On 11/1/2012 2:46 PM, adityab wrote:
1. Pull up Maintenance Pages
2. Upgrade DB
3. Upgrade Solr Schema (Master) Replication is disabled.
4. Start Index Rebuild. (if step 3)
5. Upgrade UI code
6. Index build complete ? Start Replication
7. Verify UI and Drop Maintenance Pages.

As # 4 takes couple of hours compared to all other steps which run within
few minutes, we need to have down time for the duration of that.

What I do is a little bit different. I have two completely independent copies of my index, no replication. The build system maintains each copy simultaneously, including managing independent rebuilds. I used to run two copies of my build system, but I recently made it so that one copy manages multiple indexes.

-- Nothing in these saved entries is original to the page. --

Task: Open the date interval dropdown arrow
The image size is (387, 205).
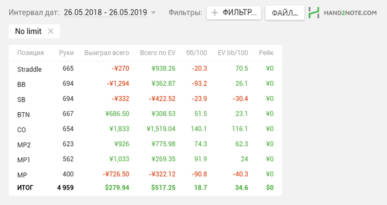Action: point(153,13)
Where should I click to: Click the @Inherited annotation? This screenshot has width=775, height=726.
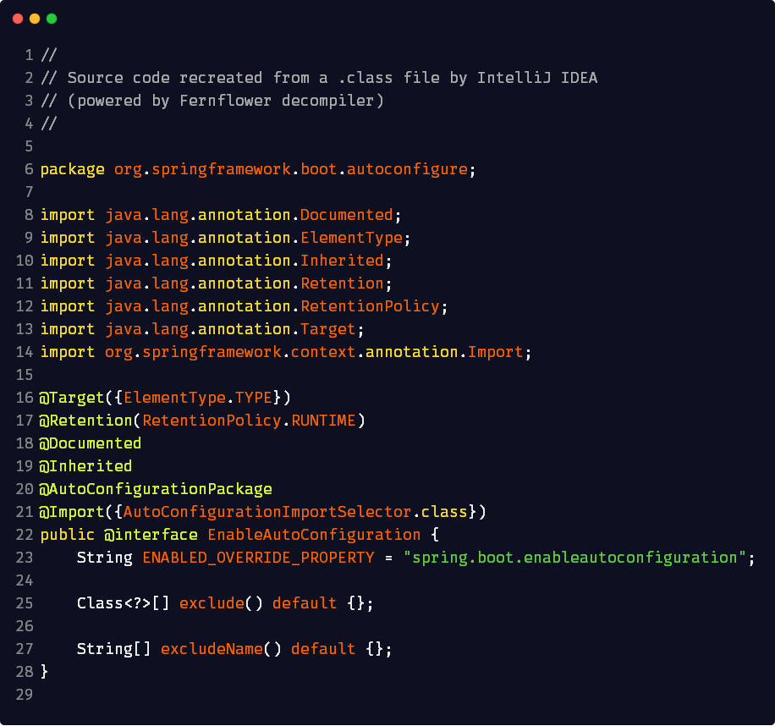pos(85,465)
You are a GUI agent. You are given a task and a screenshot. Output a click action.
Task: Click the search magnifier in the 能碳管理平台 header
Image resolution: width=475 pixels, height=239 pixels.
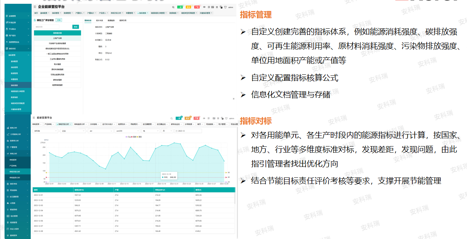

If I need to do an upgrade, I will first test everything out as much as possible on my test environment. Then I will take one copy of my index offline, perform the required changes, and reindex. The UI continues to send queries to the online index that hasn't been changed. At that point, we initiate the upgrade sequence you've described, except that instead of step 4 taking a few hours, we just have to redirect traffic to the brand new index copy. If everything works out, we then repeat with the other index copy. If it doesn't work out, we revert everything and go back to the original index.

Also, every index has a build core and a live core. I currently maintain the same config in both cores, but it would be possible to change the config in the build core, reload or restart Solr, do your reindex, and simply do a core swap, which is almost instantaneous. If you are doing replication, swapping cores on the master initiates full replication to the slave. Excerpt from my solr.xml:

<core instanceDir="cores/s0_1/" name="s0live" dataDir="../../data/s0_1"/> <core instanceDir="cores/s0_0/" name="s0build" dataDir="../../data/s0_0"/>

Thanks,
Shawn

P.S. Actually, I have three full copies of my index now -- I recently upgraded my test server so it has enough disk capacity to hold my entire index. The test server runs a local copy of the build system which keeps it up to date with the two production copies.